Prima di tutto la sicurezza

di Liana Baroni*
Un sistema per far sì che un ragazzo che ne abbia bisogno sia sempre rintracciabile probabilmente eviterebbe il verificarsi di situazioni spiacevoli, come quella accaduta recentemente a Verona al giovane con autismo scambiato per uno spacciatore e potrebbe anche contribuire ad aumentare l’autonomia di ragazzi che in genere non sanno comunicare, né usare il cellulare
Localizzatore GPS
Forse un localizzatore GPS potrebbe evitare situazioni spiacevoli come quella recentemente accaduta a Verona a un ragazzo con autismo

Il caso di Verona del ragazzo con autismo scambiato per uno spacciatore e sottoposto a sedazione e radiografia addominale – vicenda della quale si è già discusso su queste pagine – ha messo in luce il grave problema di quei ragazzi con sindromi autistiche che si perdono e che non trovano aiuto da una popolazione culturalmente impreparata.
Nella lista di discussione Autismo33.it dell’ANGSA (Associazione Nazionale Genitori Soggetti Autistici) e in tanti interventi, sono state proposte alcune possibili soluzioni per ovviare a queste difficoltà: un braccialetto come per i diabetici o una catenina al collo coi propri dati, etichette cucite nei vestiti, un tablet o cellulare e così via.
Nella mia esperienza di mamma, anch’io mi sono trovata di fronte a questo problema. Anche mio figlio, infatti, è stato scambiato per un drogato da uno sprovveduto autista di autobus che – per molte ore ad ogni capolinea in cui la corsa si fermava e mio figlio non scendeva, non trovando mai la fermata di casa – non gli rivolgeva la parola, come se fosse “invisibile” e come se fosse giusto e socialmente corretto non rivolgere la parola a un tossicodipendente.

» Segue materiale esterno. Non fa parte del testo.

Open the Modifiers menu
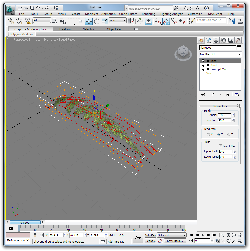coord(92,14)
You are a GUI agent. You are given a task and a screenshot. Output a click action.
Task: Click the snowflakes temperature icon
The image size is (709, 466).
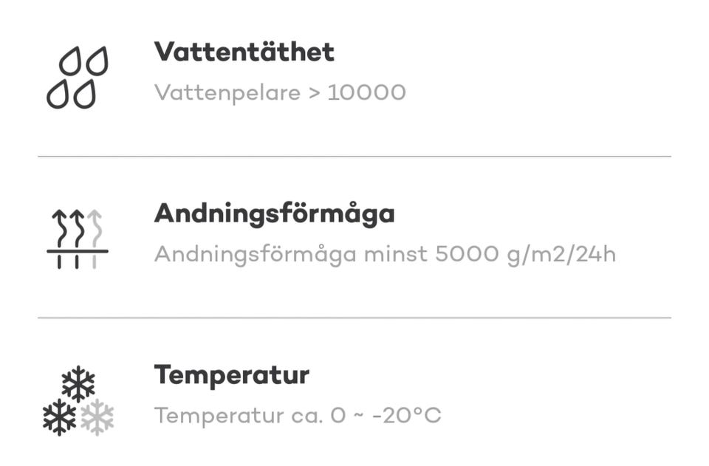78,401
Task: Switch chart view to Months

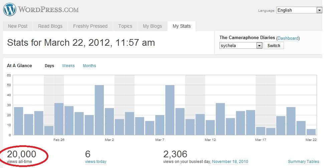Action: (x=89, y=66)
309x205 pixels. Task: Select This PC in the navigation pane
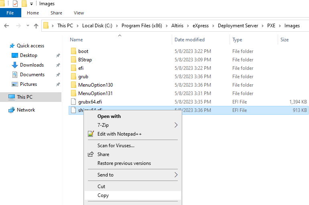click(x=24, y=97)
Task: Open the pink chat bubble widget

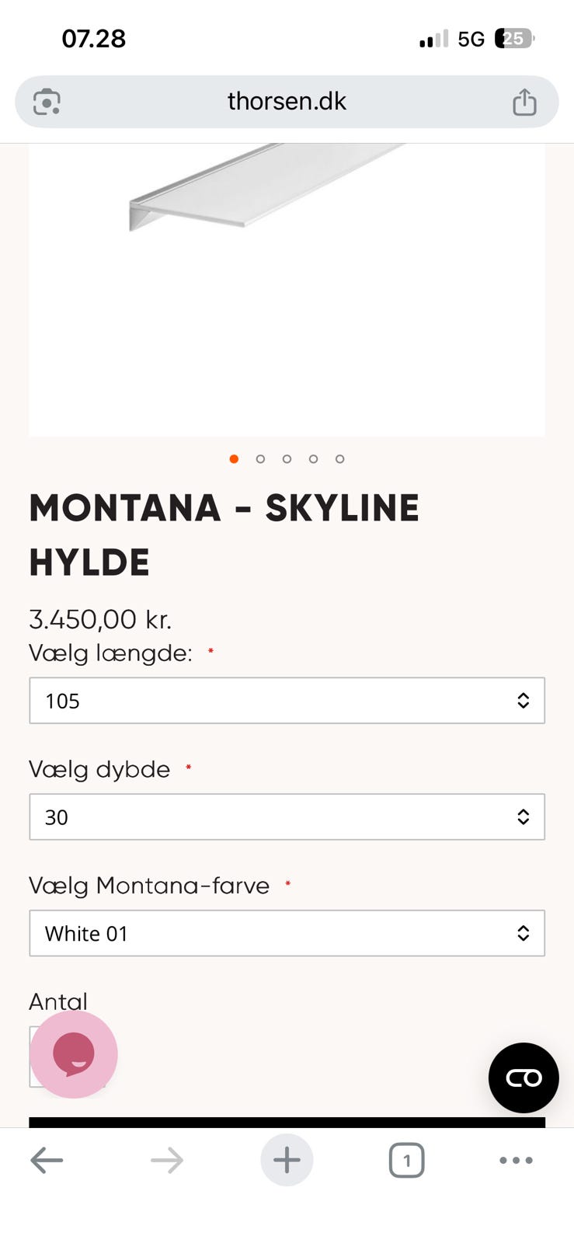Action: (74, 1054)
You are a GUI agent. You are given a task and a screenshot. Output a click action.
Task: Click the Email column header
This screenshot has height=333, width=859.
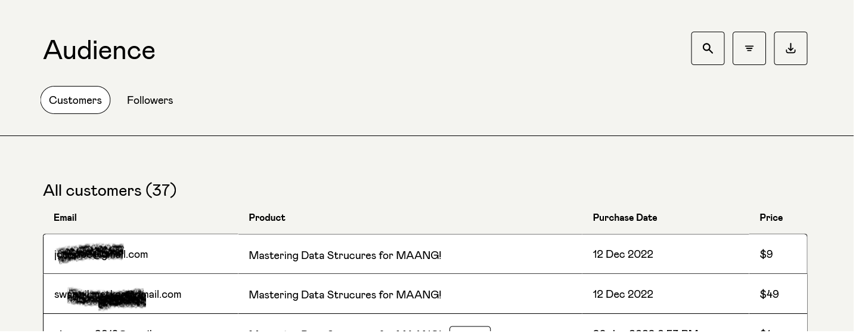65,218
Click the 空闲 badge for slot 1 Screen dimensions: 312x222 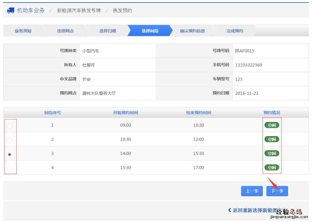272,125
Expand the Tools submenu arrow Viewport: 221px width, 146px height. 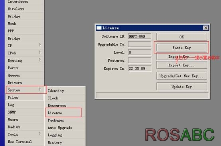[40, 134]
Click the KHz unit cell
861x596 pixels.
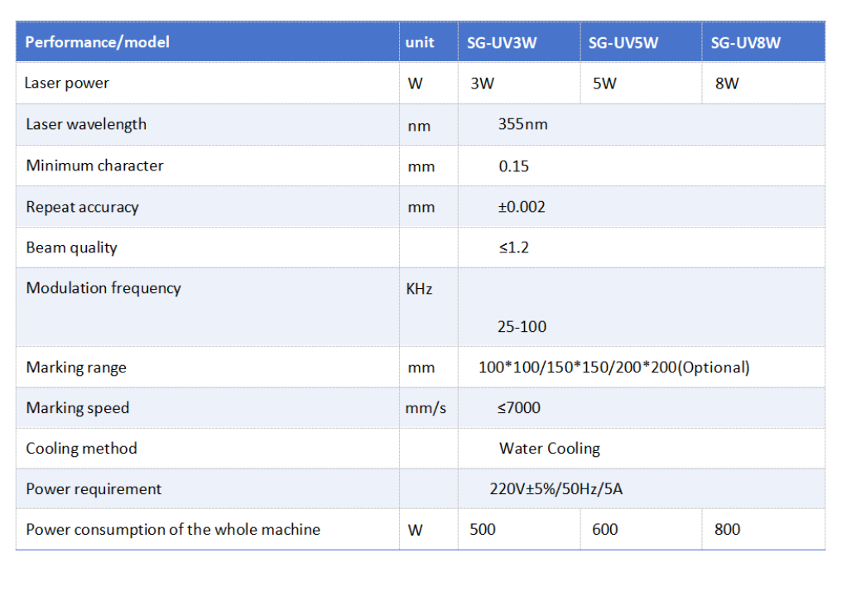[x=420, y=289]
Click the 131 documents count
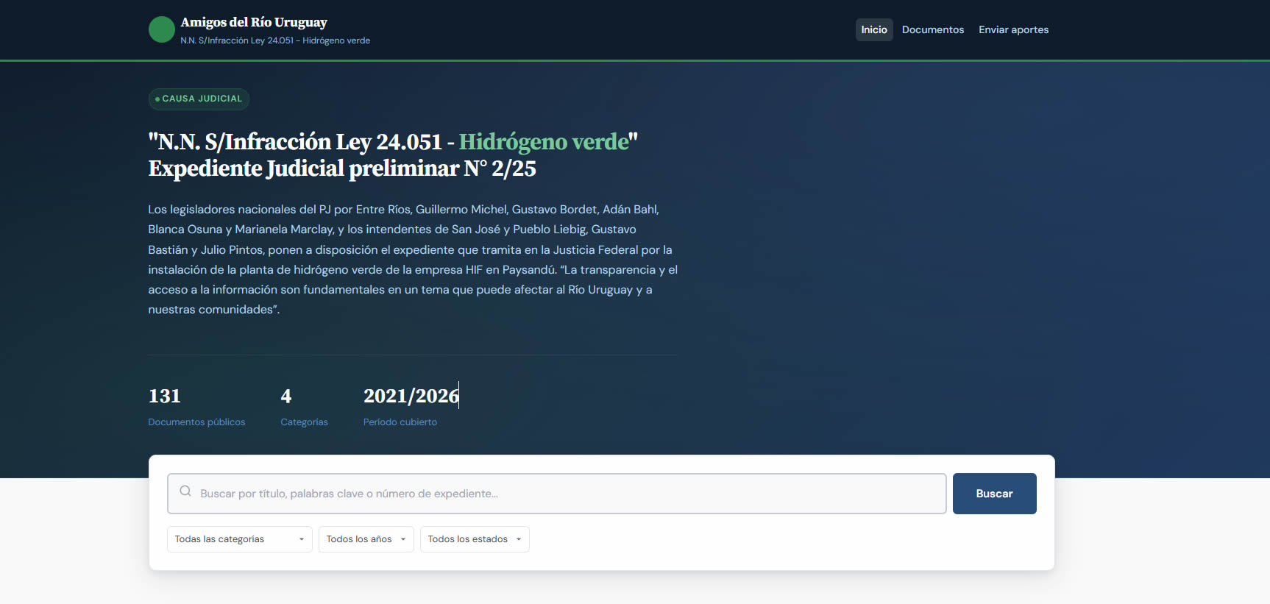This screenshot has height=604, width=1270. pyautogui.click(x=164, y=396)
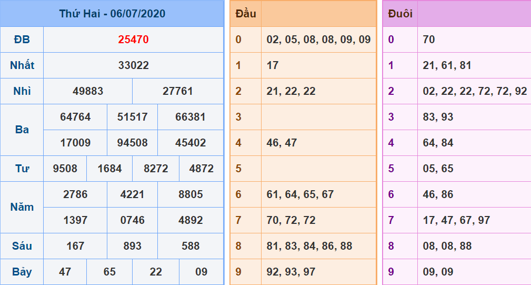Select the ĐB row label
Image resolution: width=531 pixels, height=285 pixels.
click(22, 40)

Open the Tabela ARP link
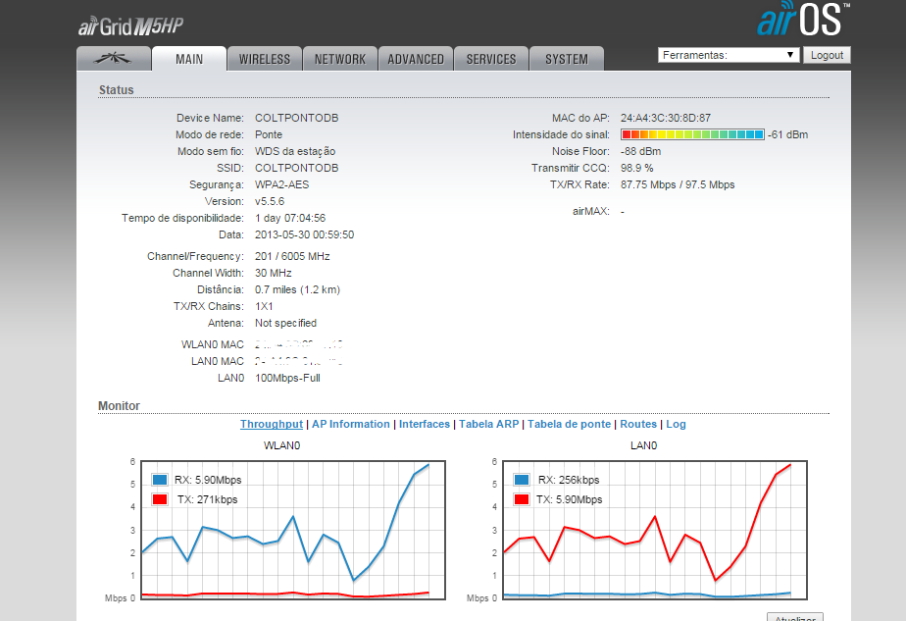(x=489, y=424)
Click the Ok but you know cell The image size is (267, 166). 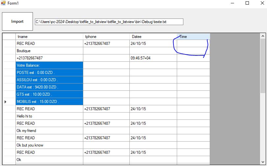coord(49,145)
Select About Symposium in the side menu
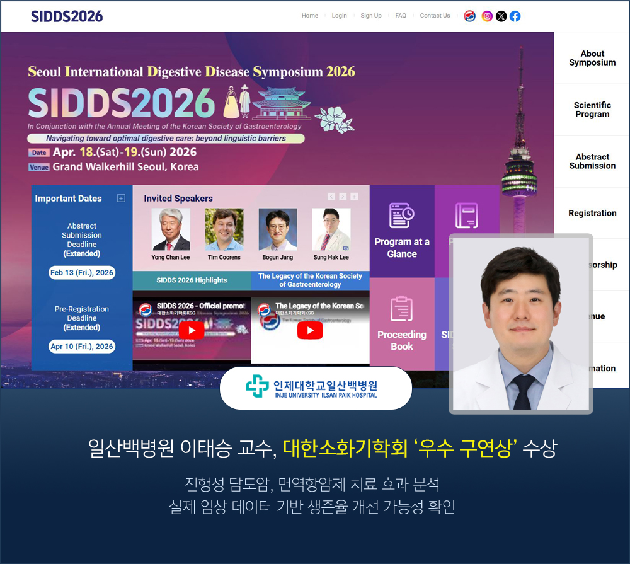The height and width of the screenshot is (564, 630). pyautogui.click(x=592, y=58)

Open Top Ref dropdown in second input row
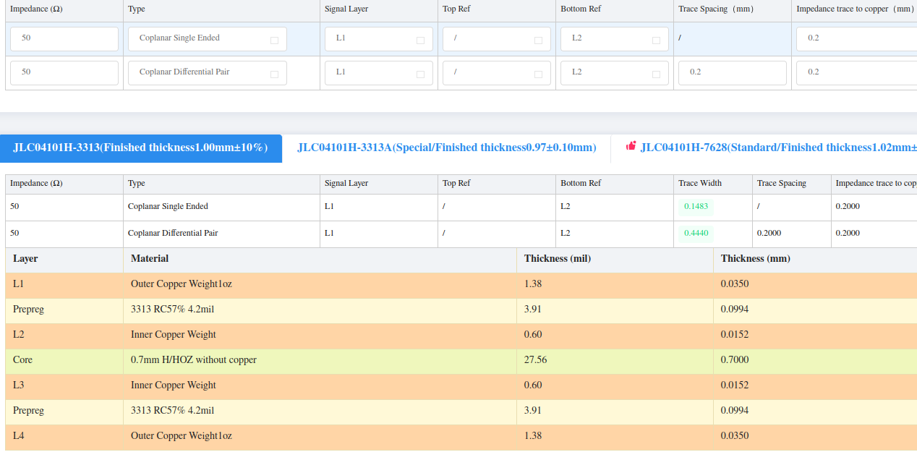pos(496,73)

Varie volte ho tentato di risolvere il problema con la tecnologia. Quest’ultima, tuttavia, aiuta  fornendo i tomtom più sofisticati, i segnalatori contro i furti d’auto più efficaci, ma non aiuta a fornire un localizzatore GPS, che risponda subito su richiesta e che dia gratuitamente la posizione del ragazzo, assicurando anche un tempo di carica ragionevole (almeno un paio di giorni).
Se mio figlio avesse avuto questo localizzatore, non avremmo dovuto ricorrere a polizia, carabinieri, elicotteri, cani poliziotto, tutte cose che le forze dell’ordine, in questi casi, molto generosamente e professionalmente mettono a disposizione.

Devo anche dire che forse il motivo che ci spinge a non mettere cartelli evidenti con i dati dei nostri ragazzi è che tali “segnalatori di disabilità” ci appaiono come una sorta di “marchio H” e quindi come una discriminazione e un ritorno a un passato e a una mentalità non più accettabili.
Tutto ciò si scontra però con il tentativo di dare la maggiore autonomia possibile, di spingere le persone a fare qualche passo da soli. In effetti, i genitori di ragazzi con autismo sono bravissimi, come “terapeuti”, a dare autonomie nel mangiare, nel vestirsi e nella vita quotidiana, ma sollecitare il ragazzo a fare qualche passo da solo diventa una prova quasi insuperabile, soprattutto in Italia, dove in genere le madri appaiono più apprensive di quelle straniere.
E allora io dico: prima di tutto la sicurezza! Cerchiamo cioè di studiare per individuare il sistema migliore, affinché un ragazzo che si muove da solo sia sempre rintracciabile, e lottiamo perché tale sistema possa essere a disposizione di tutti i ragazzi che ne abbiano bisogno. Senza dimenticare che un sistema del genere – oltre a diventare uno strumento utile ad evitare casi drammatici – aumenterebbe in realtà le stesse autonomie di ragazzi che non sanno né comunicare, né usare il cellulare.

Presidente nazionale dell’ANGSA (Associazione Nazionale Genitori Soggetti Autistici).